Vaughn: It was a line that came to me after I’d been working on the story for a while, and once I got the line–I think I was at stoplight on El Camino Real, on my way to World of Dinettes in Sunnyvale, California–I went home and wrote it down, and then the story began to unfold itself. All the little scenelets that I had written without knowing where they were going finally started to mean something and found an order. You are as much an invention of your memories as you are the author of them.
Rumpus: What is a great book that’s come out in the last ten years?

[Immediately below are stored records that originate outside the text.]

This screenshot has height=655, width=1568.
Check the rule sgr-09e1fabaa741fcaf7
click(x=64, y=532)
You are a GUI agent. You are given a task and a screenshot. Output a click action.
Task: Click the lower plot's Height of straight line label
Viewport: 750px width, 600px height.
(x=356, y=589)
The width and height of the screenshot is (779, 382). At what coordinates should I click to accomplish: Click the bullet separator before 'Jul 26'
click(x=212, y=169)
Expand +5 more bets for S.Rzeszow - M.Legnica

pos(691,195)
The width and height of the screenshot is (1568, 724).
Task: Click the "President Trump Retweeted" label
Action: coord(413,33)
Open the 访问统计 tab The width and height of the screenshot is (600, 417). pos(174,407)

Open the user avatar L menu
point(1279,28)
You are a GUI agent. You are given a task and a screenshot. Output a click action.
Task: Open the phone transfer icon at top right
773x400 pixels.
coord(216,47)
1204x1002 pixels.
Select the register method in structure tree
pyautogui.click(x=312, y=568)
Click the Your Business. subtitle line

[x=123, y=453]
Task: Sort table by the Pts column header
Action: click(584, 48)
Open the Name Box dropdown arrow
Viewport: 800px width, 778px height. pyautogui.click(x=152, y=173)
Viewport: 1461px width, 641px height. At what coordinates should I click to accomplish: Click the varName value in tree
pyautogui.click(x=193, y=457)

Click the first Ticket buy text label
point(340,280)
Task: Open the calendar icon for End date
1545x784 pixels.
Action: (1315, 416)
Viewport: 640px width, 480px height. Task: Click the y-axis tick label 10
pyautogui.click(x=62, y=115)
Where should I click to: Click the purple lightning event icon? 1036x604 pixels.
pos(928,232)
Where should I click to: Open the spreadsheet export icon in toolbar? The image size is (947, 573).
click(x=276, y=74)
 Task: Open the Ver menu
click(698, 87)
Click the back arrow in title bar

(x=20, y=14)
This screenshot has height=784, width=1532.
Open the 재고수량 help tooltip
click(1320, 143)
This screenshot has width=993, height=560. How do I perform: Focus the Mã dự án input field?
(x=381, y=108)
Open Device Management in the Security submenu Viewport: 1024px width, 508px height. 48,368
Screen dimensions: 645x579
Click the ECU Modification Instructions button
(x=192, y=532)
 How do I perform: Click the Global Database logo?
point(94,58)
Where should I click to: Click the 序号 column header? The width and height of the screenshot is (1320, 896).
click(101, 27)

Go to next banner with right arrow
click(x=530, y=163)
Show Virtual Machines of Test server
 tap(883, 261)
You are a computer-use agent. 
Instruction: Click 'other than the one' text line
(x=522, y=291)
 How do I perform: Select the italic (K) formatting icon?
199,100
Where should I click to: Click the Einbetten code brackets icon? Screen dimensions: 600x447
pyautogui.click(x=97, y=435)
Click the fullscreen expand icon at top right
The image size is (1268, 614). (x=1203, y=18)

Vaughn: Oh, gosh, is that a fair question? You know that almost everyone I know outside of my family and extended family is a writer. Two of the great books would have to be The Brief Wondrous Life of Oscar Wao by Junot Díaz The Tiger’s Wife by Téa Obreht. They both reference the larger political world outside the family that forms and deforms in some way every human life. They both take the reader into a fantastical world that is, after all, the world we really live in. And they have gorgeous prose styles. It is a pleasure just to read them aloud. Tobias’s Wolff’s Our Story Begins: New and Selected Stories is one of the best story collections I’ve ever read. It has astonishing range and ought to be the go-to book for anyone who wants to know how supple and surprising the short story form can be. “Bullet in the Brain” is probably the best short story published in my lifetime. It is a hot read but then it also is layered with references to poetry, other writers, and myth that give me a fresh reading every time I return to it. I wish only that other of Wolff’s great stories were in the book, like “Wingfield.” It is a true honor to have him reading a story from Sweet Talk on The New Yorker podcast.
Rumpus: What can a short story do that a novel can’t do?
Vaughn: The short story can be hot and sweet or hot and fierce. You get it in one sitting or you don’t get it. It’s like a shore break. It happens quickly, and is right there in front of you, menacing you. First you’re looking at the shore break, and then if you don’t back up, it’s on you. The novel is the long, low wave that you ride south from the Arctic Circle. It’s powerful, but its power accumulates over a very long time as it rolls towards the reef.
Actually maybe the shore break metaphor is too violent and really just too precious to describe the effect that certain kinds of short stories have. Some stories are strong quiet seductions, like the stories of Italo Calvino, or the little chapters that are like short stories in Invisible Cities. Maybe I should withdraw the image of water suddenly overtaking a person and suggest instead that a short story is like a held breath and a sudden exhalation. A short story has to be felt in a single long moment to experience all its effects.
Rumpus: During my time at Cornell, you mentioned a few times that you were at work on a larger project, something you’d been picking away at since you wrote these stories. Can you talk about that project at all? Is it a novel? I ask because those of us who love your stories have been quietly excited, for a very long time, about the prospect of another book from you.
Vaughn: About my current work superstitiously I do not speak for fear of somehow managing to jinx it.